--- What you need to do ---
1/ In the essay on thick skin, how do thick-skinned people react when insensitive dolts hurl insults at them?
2/ In the essay on thick skin, what does the passage from "Is there really" to "they do it?" look like if you substitute "heron" for "swan"?
3/ Resume the essay on thick skin after its final sentence and carry it forward.

--- Selected text ---
Is there really such a thing as "thick skin" when it comes to the insults and assaults that go with everyday human interaction?
I have heard about people who are thick-skinned. I have even observed them in action. Insensitive dolts hurl insults at them and they smile indulgently (if they even notice). Brutally impolite folks point out minuscule flaws in their appearance, speech, personality, grooming, hygiene or penmanship. And they glide along as imperturbable as a swan on a somber stream. Bosses and coworkers gleefully offer stinging critiques during 360 degree assessments. And these superhuman types thank them for the character deconstruction.
How do they do it?
And then there is the mysterious interchange of "giving one another a hard time." Some folks appear to me to be wickedly brutal in their verbal assaults on one another. Yet, these odd creatures treat it all as a game or even a competition. "If I didn't give you a hard time, you wouldn't think that I cared," they may say. I have no idea what that really means.

--- Input data ---

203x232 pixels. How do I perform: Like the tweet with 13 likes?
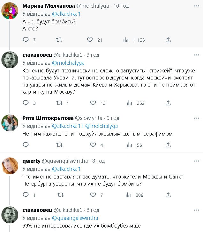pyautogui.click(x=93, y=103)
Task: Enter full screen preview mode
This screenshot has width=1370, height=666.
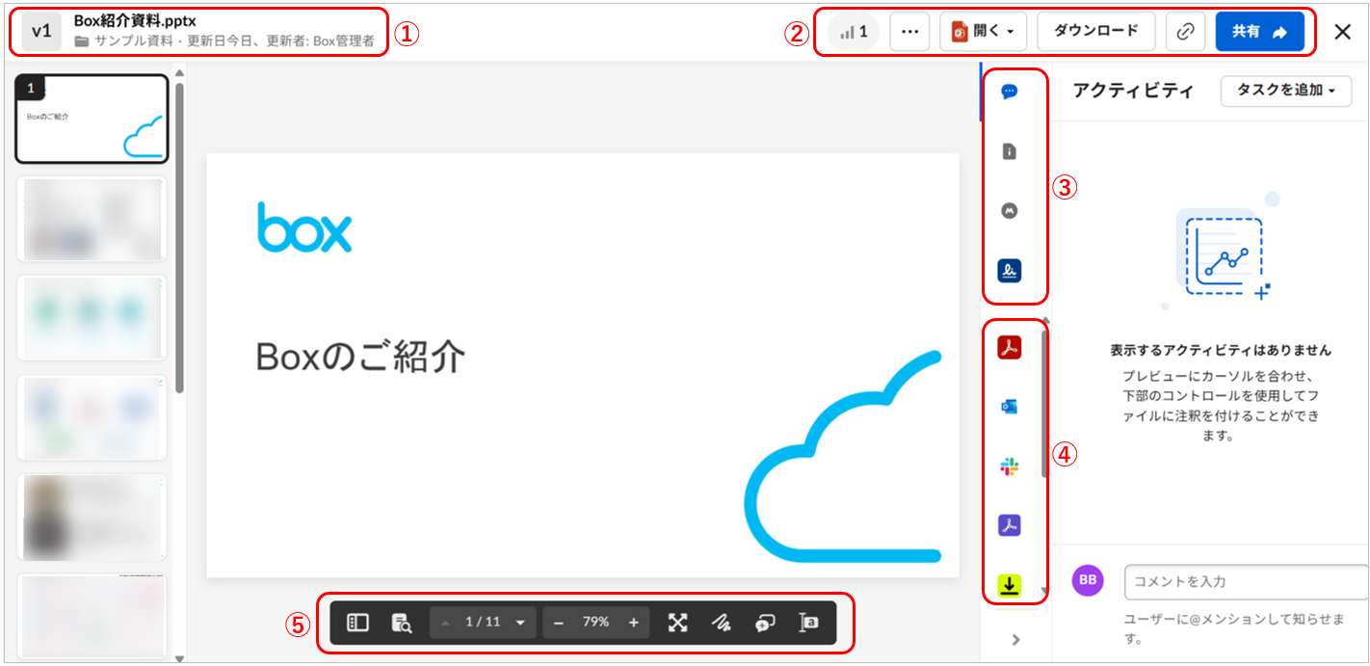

--

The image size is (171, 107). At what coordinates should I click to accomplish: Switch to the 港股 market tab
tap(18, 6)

...

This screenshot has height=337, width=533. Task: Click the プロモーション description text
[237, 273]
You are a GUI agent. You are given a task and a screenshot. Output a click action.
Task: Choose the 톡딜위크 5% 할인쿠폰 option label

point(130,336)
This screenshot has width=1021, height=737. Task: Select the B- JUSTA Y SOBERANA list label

--- Solved problems ---
1/ They smile indulgently, if they even notice.

2/
Is there really such a thing as "thick skin" when it comes to the insults and assaults that go with everyday human interaction?
I have heard about people who are thick-skinned. I have even observed them in action. Insensitive dolts hurl insults at them and they smile indulgently (if they even notice). Brutally impolite folks point out minuscule flaws in their appearance, speech, personality, grooming, hygiene or penmanship. And they glide along as imperturbable as a heron on a somber stream. Bosses and coworkers gleefully offer stinging critiques during 360 degree assessments. And these superhuman types thank them for the character deconstruction.
How do they do it?

3/
So what is this thick-skinned business anyway? Many people are not highly sensitive persons, so those who are really do have pretty thin external membranes in emotional terms. I have never been able to develop that thick skin in any natural sense. I think that genetically I am unable to produce the extra layers of emotional covering.
So as an introvert who is highly sensitive, I find the emotional work-arounds to get through the day relatively happy and serene.
I work not to take myself so doggone seriously. Of course, I can write those words, but I can live them out only in fits and starts. I really am an amusing and often foolish creature. I have odd habits and goofy idiosyncrasies just like everybody else. Life is a lot more fun when I can just laugh at myself. When I do, people get closer to me and I don't feel so alone.
After all, who do you know who as a seventh grader read the entire World Book Encyclopedia one summer for entertainment? Yes, that was me. No wonder I didn't get much of a tan that year. Who brought home a pigeon in formaldehyde for dissection because it sounded like fun? Me again. Who reads this behavioral psychology stuff for relaxation? Me. Wow, I must be lots of fun at parties, eh?
Well, if I run into another overly intellectual introvert who's bored to death with all the frivolity, I am actually a laugh a minute...or not.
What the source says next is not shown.